# TASK DETAILS
Write out the records below once more, exactly and completely.

# # # #

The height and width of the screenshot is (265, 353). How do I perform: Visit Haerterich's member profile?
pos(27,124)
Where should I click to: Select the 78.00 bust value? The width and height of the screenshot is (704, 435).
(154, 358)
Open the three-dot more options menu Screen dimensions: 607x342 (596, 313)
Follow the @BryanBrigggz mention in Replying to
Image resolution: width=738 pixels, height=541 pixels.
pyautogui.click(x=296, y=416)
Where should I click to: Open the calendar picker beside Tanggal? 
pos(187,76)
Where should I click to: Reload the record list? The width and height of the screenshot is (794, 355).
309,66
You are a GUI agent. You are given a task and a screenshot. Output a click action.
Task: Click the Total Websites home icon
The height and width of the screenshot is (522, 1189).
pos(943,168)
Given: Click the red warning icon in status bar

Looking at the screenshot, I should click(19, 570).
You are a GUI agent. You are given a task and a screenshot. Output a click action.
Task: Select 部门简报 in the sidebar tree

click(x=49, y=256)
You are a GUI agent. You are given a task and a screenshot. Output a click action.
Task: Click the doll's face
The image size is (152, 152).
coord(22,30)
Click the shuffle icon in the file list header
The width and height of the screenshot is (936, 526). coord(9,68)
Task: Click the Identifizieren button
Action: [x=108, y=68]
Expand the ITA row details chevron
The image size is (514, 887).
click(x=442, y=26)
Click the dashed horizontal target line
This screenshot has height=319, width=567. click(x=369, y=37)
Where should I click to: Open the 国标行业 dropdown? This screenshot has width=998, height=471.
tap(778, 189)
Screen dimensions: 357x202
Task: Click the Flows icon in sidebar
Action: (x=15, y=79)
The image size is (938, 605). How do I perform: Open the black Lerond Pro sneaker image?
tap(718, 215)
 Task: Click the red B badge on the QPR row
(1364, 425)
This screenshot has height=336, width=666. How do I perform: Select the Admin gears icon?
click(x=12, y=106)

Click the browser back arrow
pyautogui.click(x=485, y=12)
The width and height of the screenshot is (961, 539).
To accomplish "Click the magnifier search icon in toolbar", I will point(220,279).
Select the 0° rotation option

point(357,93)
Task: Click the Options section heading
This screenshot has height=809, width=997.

# # # #

# ANSWER BOX
The height and width of the screenshot is (265, 353). How do I perform: Visit Haerterich's member profile?
pos(27,124)
Where should I click to: Select the 78.00 bust value? The width and height of the screenshot is (704, 435).
(154, 358)
Open the three-dot more options menu Screen dimensions: 607x342 (596, 313)
Follow the @BryanBrigggz mention in Replying to
Image resolution: width=738 pixels, height=541 pixels.
pyautogui.click(x=296, y=416)
Where should I click to: Open the calendar picker beside Tanggal? 
pos(187,76)
Where should I click to: Reload the record list? The width and height of the screenshot is (794, 355).
309,66
You are a GUI agent. You are given a task and a screenshot. Output a click action.
Task: Click the Total Websites home icon
The height and width of the screenshot is (522, 1189).
pos(943,168)
Given: Click the red warning icon in status bar

Looking at the screenshot, I should click(19, 570).
You are a GUI agent. You are given a task and a screenshot. Output a click action.
Task: Select 部门简报 in the sidebar tree

click(x=49, y=256)
You are a GUI agent. You are given a task and a screenshot. Output a click action.
Task: Click the doll's face
The image size is (152, 152).
coord(22,30)
Click the shuffle icon in the file list header
The width and height of the screenshot is (936, 526). coord(9,68)
Task: Click the Identifizieren button
Action: [x=108, y=68]
Expand the ITA row details chevron
The image size is (514, 887).
click(x=442, y=26)
Click the dashed horizontal target line
This screenshot has height=319, width=567. click(x=369, y=37)
Where should I click to: Open the 国标行业 dropdown? This screenshot has width=998, height=471.
tap(778, 189)
Screen dimensions: 357x202
Task: Click the Flows icon in sidebar
Action: (x=15, y=79)
The image size is (938, 605). How do I perform: Open the black Lerond Pro sneaker image?
tap(718, 215)
 Task: Click the red B badge on the QPR row
(1364, 425)
This screenshot has height=336, width=666. How do I perform: Select the Admin gears icon?
click(x=12, y=106)

Click the browser back arrow
pyautogui.click(x=485, y=12)
The width and height of the screenshot is (961, 539).
To accomplish "Click the magnifier search icon in toolbar", I will point(220,279).
Select the 0° rotation option

point(357,93)
Task: Click the Options section heading
This screenshot has height=809, width=997.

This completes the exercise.